A primeira fala foi do vice-presidente do DNI Américas, Juan Fumeiro, para uma análise de conjuntura da região latino-americana e caribenha e dos movimentos internacionais e regionais de defesa dos direitos da criança e do adolescente.
A segunda exposição da mesa de abertura foi do coordenador do Programa de Pós-gradiação e Segurança Pública e Direitos Humanos da UFRO e associado do Cedeca Maria dos Anjos (RO), Vinicius Valentin Miguel, que fez uma análise de conjuntura dos direitos da criança e do adolescente do Brasil e da sociedade civil.
A pesquisadora Tatiane Cardoso compartilhou os resultados preliminares de uma pesquisa realizada para a Anced/ Seção DCI Brasil em três cidades-sede da Copa do Mundo de Futebol – Manaus, São Paulo e Belo Horizonte – sobre as políticas públicas no contexto do mega evento esportivo.
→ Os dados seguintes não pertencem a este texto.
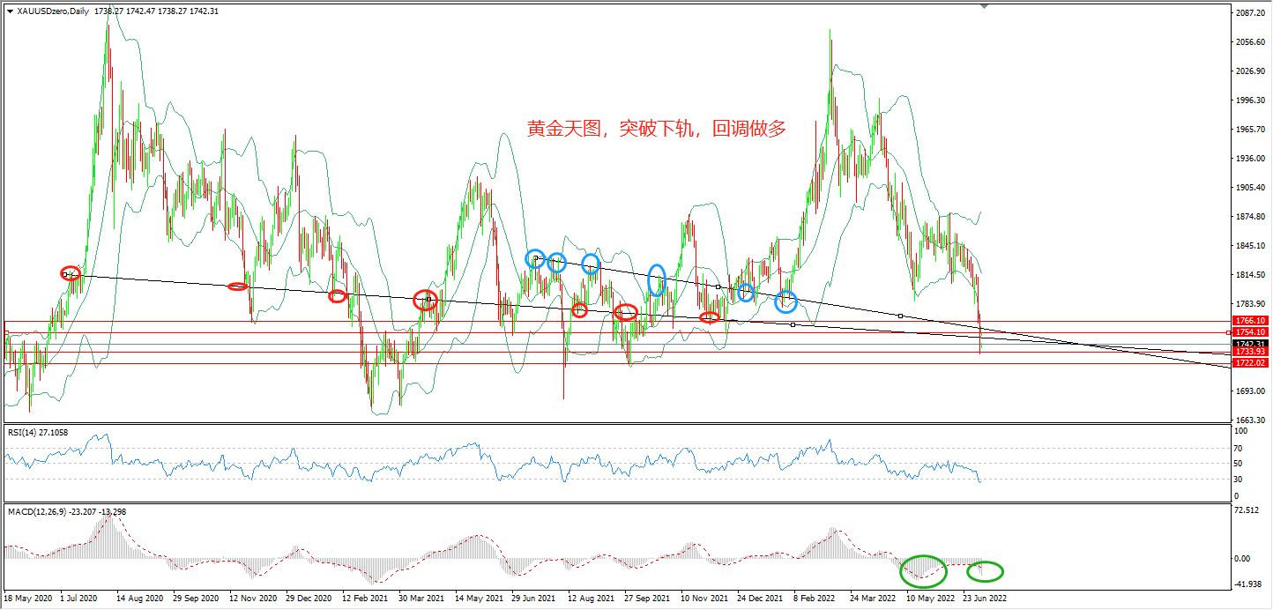Select the 1754.10 red price label

coord(1251,331)
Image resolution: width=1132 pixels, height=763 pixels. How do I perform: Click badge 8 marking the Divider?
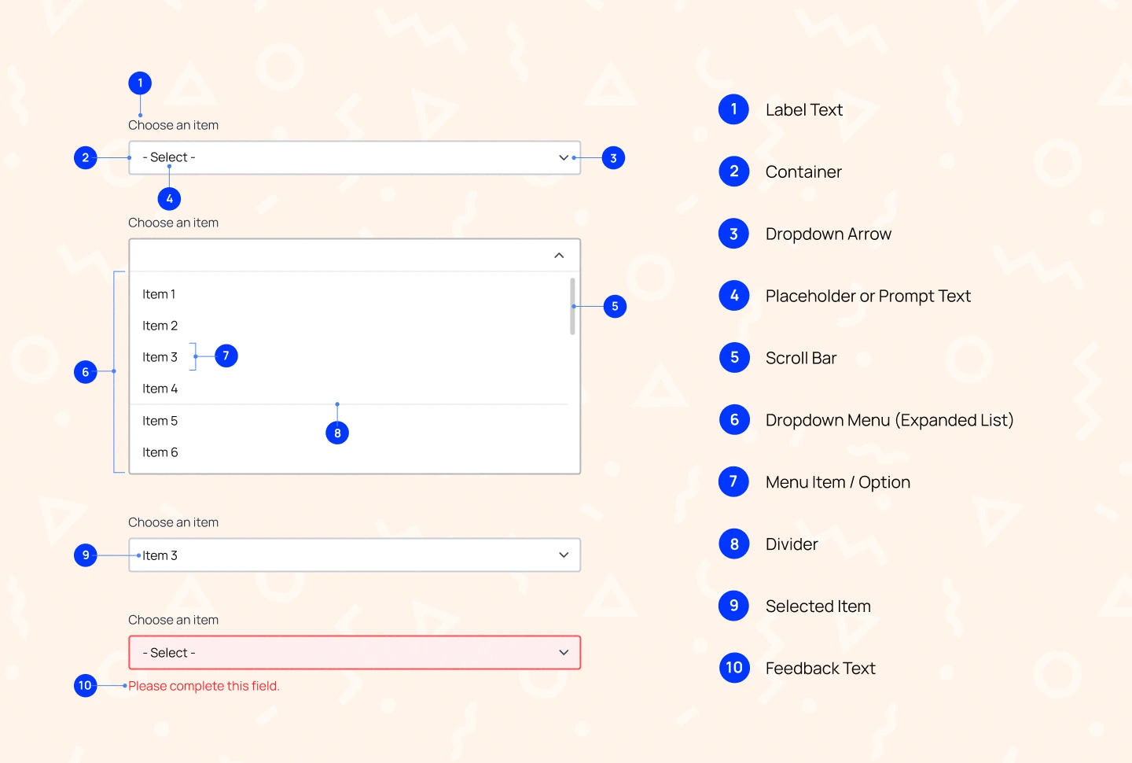click(337, 433)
A representante do Cedeca Bahia, Luciana Reis, destacou como um dos pontos altos da primeira mesa da Assembleia a fala de Juan Fumeiro. “Quando ele trouxe a análise da dificuldade dos governos reconhecerem o papel da sociedade civil como elemento do controle democrático”, apontou como um dos momentos de destaque. José Ricardo, representante do Cendhec, disse que ouvir a exposição do vice-presidente do DNI Américas deu a ele a percepção de que “a luta não é isolada e que a necessidade de ampliar o diálogo sobre as violações de direitos está em toda a América Latina”. “É a luta de um continente”, completou.